Compliance levels in the trucking industry improving, authorities say

NSW Police and RMS believe their safety message is getting through to the trucking industry.


With this year’s Operation Austrans nearing the halfway mark, New South Wales authorities have brandished a bouquet to the industry rather than a brickbat.

At the end of the second week, the NSW Police assistant commissioner John Hartley pointed to compliance improvements following an action at a cold-storage distribution centre in western Sydney in which 89 trucks and trailers were inspected.

While Austrans commentary often focuses solely on contraventions, Roads and Maritime Services (RMS) director of safety and compliance Peter Wells has echoed Hartley’s thoughts, saying the results were "cautiously welcomed".

"There are good initial signs of improved levels of compliance," Wells says.

"Some issues were identified around loading and roadworthiness, but the general level of compliance showed our message is getting through and responsible off-road parties in the logistic cold-storage sector have got the message; they have lifted their game and are more focused on their own compliance levels."

One major and nine minor defects were applied to 10 trucks for 36 issues affecting body chassis, ancillary equipment, wheels and tyres, steering, oil and fuel leaks, suspension, and other matters.

Officers also conducted 33 breath and drug tests on drivers, with no positive results.

Ten engine control module downloads were also conducted, with one truck defected as the module could not give a proper reading.

In addition, officers also directed three outbound loads to return to the dock for correction.

"Given the importance and the frequency of cold storage and distribution, which goes all throughout NSW, correct load management is critical on our roads," Hartley says.

"The challenge for industry is making sure those trucks and drivers that either drop off or collect goods are compliant and able to carry out that task."

It was not all positive, though, with an operation on Thursday confirming the need for load restraint vigilance.

Officers identified a truck carrying a shipping container at Botany with 24 tonnes of coiled steel cable that was found to be unrestrained.

At Linden, officers conducted an engine control module download on a truck.
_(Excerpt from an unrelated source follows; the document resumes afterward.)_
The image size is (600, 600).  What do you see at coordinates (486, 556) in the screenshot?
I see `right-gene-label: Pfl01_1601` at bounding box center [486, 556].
It was allegedly found to have a maximum speed of 159.1km/h and carrying a load that was found to be over dimension.

During this time, officers also intercepted a truck driven by a 36-year-old female driver, who was allegedly found not to be carrying a work diary, had committed a critical fatigue offence, returned a positive result to a drug test, and was found to be in possession of drugs and associated paraphernalia.
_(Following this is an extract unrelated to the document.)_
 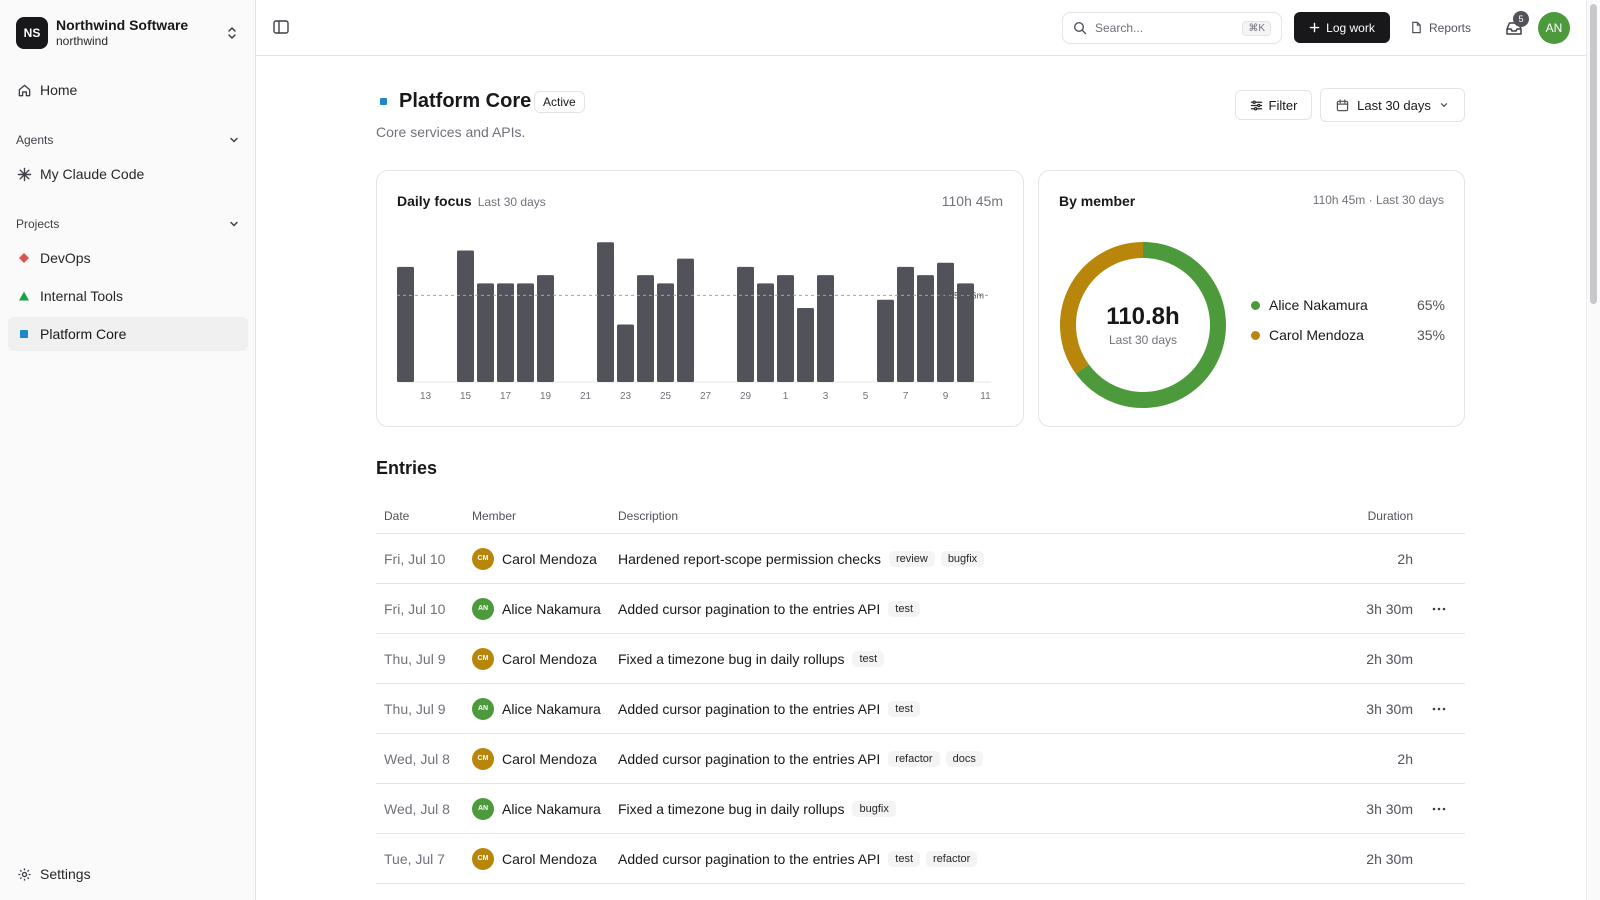 I want to click on user-avatar: AN, so click(x=1554, y=28).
"We continue to be very clear with our message to boardroom directors, distribution-centre managers, and all sectors of the logistics supply chain – parties that forward or receive goods must take charge of their responsibilities and ensure trucks are safely loaded and properly restrained," Wells says.

"This is critical for the safety of your own staff and anyone using our roads.

"Fatigued drivers, speeding and drug use must be eliminated to minimise the risks to other road users."